By: Christi Smith & Aaron Miripol
The Myth Supporting the American Dream: The Living Legacy of Segregation
ULC was proud to partner with The Denver Foundation on March 5th to host Richard Rothstein, author of The Color of Law: A Forgotten History of How our Government Segregated America, to speak to a variety of audiences over the course of the day.
The Color of Law describes how American cities became racially divided as federal, state, and local governments systematically imposed policies intended to result in residential segregation. When these practices were compounded by racially purposeful government programs that depressed African American incomes, it became nearly impossible for people of color to move into white neighborhoods. Rothstein highlights case after case that shows how government upheld racist policies to maintain the separation of whites and blacks.
The socio-economic divide experienced in our neighborhoods today is the result of intentionally racist Federal policies. The fact is, as a country we have been made to believe the myth that “de facto” segregation (discrimination occurring solely due to accepted private social norms with no legal or legislative support) occurred in housing and the Supreme Court, therefore, states we are prohibited from doing anything explicitly to remedy this situation by law. According to Rothstein, until the last quarter of the twentieth center, it is clear that the racial discrimination was created by “de jure” segregation (caused by government laws and policies).
The impact of these policies has been devastating for generations of African Americans. Not only did the policies prohibit equitable wealth building opportunities but they systematically over a period of many decades completely denied specific individuals and families of color the right to live in any community of their choice.
The map below shows redlining in Denver in 1938. Redlining was practiced by private banks but created by the Federal Government who then informed the banks, appraisers, and realtors where they could and could not lend using a Federal Housing Administration (FHA) insured loan.

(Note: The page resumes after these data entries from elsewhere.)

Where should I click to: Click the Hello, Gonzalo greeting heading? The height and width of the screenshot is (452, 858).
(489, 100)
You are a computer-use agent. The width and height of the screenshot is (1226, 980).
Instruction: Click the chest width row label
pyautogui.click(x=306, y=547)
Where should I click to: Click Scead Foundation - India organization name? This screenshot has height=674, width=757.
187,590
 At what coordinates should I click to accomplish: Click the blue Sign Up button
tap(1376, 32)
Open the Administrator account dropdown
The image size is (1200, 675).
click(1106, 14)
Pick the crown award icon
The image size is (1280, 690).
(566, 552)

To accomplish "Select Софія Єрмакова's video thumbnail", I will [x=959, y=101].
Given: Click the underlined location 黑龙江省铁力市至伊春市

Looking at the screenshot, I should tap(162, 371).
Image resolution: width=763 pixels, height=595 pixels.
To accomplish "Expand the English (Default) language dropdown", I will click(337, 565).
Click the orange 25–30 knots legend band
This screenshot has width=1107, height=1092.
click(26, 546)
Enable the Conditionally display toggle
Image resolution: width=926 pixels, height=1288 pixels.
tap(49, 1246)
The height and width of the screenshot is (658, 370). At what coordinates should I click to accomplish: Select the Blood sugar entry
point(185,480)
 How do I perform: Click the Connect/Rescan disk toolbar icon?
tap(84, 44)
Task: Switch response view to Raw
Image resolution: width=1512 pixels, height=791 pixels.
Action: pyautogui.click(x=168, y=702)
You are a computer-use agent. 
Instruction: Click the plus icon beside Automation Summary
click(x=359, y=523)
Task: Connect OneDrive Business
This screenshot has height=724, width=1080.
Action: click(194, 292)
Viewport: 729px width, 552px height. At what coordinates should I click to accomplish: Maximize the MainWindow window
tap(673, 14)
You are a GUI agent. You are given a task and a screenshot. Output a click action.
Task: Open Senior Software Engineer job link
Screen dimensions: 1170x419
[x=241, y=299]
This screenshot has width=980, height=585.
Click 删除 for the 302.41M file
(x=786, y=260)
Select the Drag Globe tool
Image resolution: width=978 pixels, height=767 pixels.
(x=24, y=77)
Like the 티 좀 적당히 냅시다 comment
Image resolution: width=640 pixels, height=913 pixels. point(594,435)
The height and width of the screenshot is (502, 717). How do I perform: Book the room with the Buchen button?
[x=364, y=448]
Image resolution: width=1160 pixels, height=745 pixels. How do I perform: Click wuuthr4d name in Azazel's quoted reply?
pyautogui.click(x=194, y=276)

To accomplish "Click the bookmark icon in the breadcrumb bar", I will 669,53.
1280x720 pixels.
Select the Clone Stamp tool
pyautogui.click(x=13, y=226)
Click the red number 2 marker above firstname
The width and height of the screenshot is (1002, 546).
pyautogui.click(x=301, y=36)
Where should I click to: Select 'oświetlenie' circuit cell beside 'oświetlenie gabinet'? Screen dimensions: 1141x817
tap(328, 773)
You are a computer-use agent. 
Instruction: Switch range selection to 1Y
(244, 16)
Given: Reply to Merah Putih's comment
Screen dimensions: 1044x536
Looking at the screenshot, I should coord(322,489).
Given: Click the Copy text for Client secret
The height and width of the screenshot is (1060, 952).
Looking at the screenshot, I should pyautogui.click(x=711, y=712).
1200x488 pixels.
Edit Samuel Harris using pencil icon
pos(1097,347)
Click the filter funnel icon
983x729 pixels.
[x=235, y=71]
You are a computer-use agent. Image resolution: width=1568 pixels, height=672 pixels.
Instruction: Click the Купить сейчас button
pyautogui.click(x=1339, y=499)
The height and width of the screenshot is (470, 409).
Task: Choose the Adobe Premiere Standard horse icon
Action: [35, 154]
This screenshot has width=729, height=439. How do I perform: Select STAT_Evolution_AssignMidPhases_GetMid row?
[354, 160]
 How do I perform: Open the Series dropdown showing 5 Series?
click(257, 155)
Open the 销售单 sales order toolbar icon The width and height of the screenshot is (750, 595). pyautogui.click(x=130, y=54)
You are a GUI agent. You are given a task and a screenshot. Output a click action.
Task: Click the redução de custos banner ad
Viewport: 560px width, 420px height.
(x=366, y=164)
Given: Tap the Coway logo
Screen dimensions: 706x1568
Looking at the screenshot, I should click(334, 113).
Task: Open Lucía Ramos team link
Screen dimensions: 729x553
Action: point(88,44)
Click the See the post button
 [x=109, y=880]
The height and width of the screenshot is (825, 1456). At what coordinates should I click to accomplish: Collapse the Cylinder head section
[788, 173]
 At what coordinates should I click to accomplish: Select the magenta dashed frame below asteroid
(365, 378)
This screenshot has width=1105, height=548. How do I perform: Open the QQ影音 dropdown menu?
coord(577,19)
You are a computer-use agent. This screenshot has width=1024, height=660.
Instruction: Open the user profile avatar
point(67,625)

Because of federal government enforced policy, banks and mortgage companies would not lend to African Americans or to persons living directly adjacent to African American homes and neighborhoods.
The passing of the Fair Housing Act in 1968 did include a policy that prevents future discrimination, but it did not require any measures to reverse decades of previous exclusion and oppression. What we are left with today is a system based on structural racism created by a twentieth-century federal policy that continues to this day. Reversing this widespread residential discrimination to create equity in the near future requires direct and focused corrective action. Rothstein provided one simple example of potential restitution for African American’s lost wealth-building opportunities. He suggested African American families could by law be given the right and necessary subsidy to purchase homes in highly desirable neighborhoods at the prices that white families were offered decades ago.
As a society, we must teach and fully understand the facts surrounding our nation’s segregationist neighborhood history to ultimately create and use effective methods to reverse today’s neighborhood segregation. Rothstein emphasizes that residential desegregation is as important as or more important than neighborhood revitalization. He also suggests we must come to an understanding that our current racial landscape has grown from government law and policy. Until our society can agree on this fact, communities have little chance of designing remedies that can start to undo and reverse over one hundred years of racial segregation.
“We have created a caste system in this country, with African-Americans, kept exploited and geographically separate by racially explicit government policies,” explains Richard
Rothstein in The Color of Law. “Although most of these policies are now off the books, they have never been remedied and their effects endure.”
About Richard Rothstein
Richard Rothstein is a research associate of the Economic Policy Institute and a fellow of the Thurgood Marshall Institute of the NAACP Legal Defense Fund and of the Haas Institute at the University of California (Berkeley). He is the author of The Color of Law: A Forgotten History of How our Government Segregated America. The book expands upon and provides a national perspective on his recent work that has documented the history of state-sponsored residential segregation, as in his report, The Making of Ferguson. He is the author of Grading Education: Getting Accountability Right (2008) and Class and Schools: Using Social, Economic and Educational Reform to Close the Black-White Achievement Gap (2004). He is also the author of The Way We Were? Myths and Realities of America’s Student Achievement (1998). Other recent books include The Charter School Dust-Up: Examining the Evidence on Enrollment and Achievement (co-authored in 2005; All Else Equal: Are Public and Private Schools Different? (co-authored in 2003).